During the period of war Gandhiji and Jawaharlal Nehru were in favour of supporting the British Government for the only reason that it was a struggle between Fascism and Democracy. But the Congress policy was that no co-operation was possible unless the Congress demanded that “India must be declared an Independent nation and present application must be given to this status to the large possible extent.” This idea of opposition to the British Government was projected by Subhash Chandra Bose.

He believed that “only after the defeat and breaking up of the British Empire could India hope to be free.” Due to the vital issues involved, the Congress appointed a War-Sub-Committee with Jawaharlal Nehru as the head to give a lead to the Congress in this regard.

In October, 1939 the Congress refusing to be hood winked demanded “that India must be declared an independent nation and present application must be given to this status to the largest possible extent.” To this demands the Viceroy Linhithgow replied on October 17, 1939 in a lengthy statement the essence of which was that the entire constitutional scheme would be re-opened and re-examined after the war and during the continuance of the hostilities a consultative group on which all the diverse interests and communities of India would be represented, would be constituted to aid the Viceroy in the Conduct of the War.”

The Congress immediately declared the statement as evasive and unsatisfactory. Gandhiji declared “The Congress had asked for bread and it had got stone, the Congress will have to go to wilderness. On 22nd October, 1939 the Congress Working Committee after declaring the Viceroy’s statement unsatisfactory declared “that in the circumstances the Committee cannot possibly give any support to Great Britain for it would amount to an endorsement of the imperialist policy which the Congress has always sought to end.”

The resolution further asked the Congress ministries to resign which they did forthwith. The Governors immediately proclaimed emergency in which the constitution could not work and assumed all the powers of administration in their respective provinces. However the non-Congress Ministries continued.

The bureaucracy was happy to see the Congress out of power and Muhammad Ali Jinnah asked the Muslim League to celebrate a “Day of Deliverance” and thanks- giving at the fall of the Congress Government. Communalism was encouraged to the maximum extent even by the Government.

The resignation of Congress Ministries impaired the War effort of the Government of India and in return the Government demonstrated to the World that the Congress, the largest representative political organisation of India was not co-operating the British Government in the prosecution of the War. To belittle the character and objectives of the Congress and to encourage the Muslim League Linlithgrow tried his best.

This naturally drove him to pamper the League leader Jinnah and other political personalities of the Indian sub-continent. This directly prompted the Muslim League to pitch the demand high with the assurance that they will be considered.

The Congress tired of the verbosity of the Viceroy put forward its demand for a Constituent Assembly as the only solution of India’s problem both Constitutional and Communal. Jinnah immediately felt foul of the suggestion and assured of the backing of the Government began a series of attacks describing it as chimerical.

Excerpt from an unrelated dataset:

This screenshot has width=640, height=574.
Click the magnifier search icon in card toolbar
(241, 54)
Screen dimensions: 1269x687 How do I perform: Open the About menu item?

In a letter Jinnah said to the Viceroy on 23rd February, 1940 that the Government should not make any commitment with regard to the future constitution of India or any interim settlement with any other party without the approval of the League.

The Viceroy’s relation with the League annoyed the Congress as an index of the old policy of “Divide and Rule”. The Viceroy promised to determine the future constitution of India on the lines most satisfactory to all parties concerned.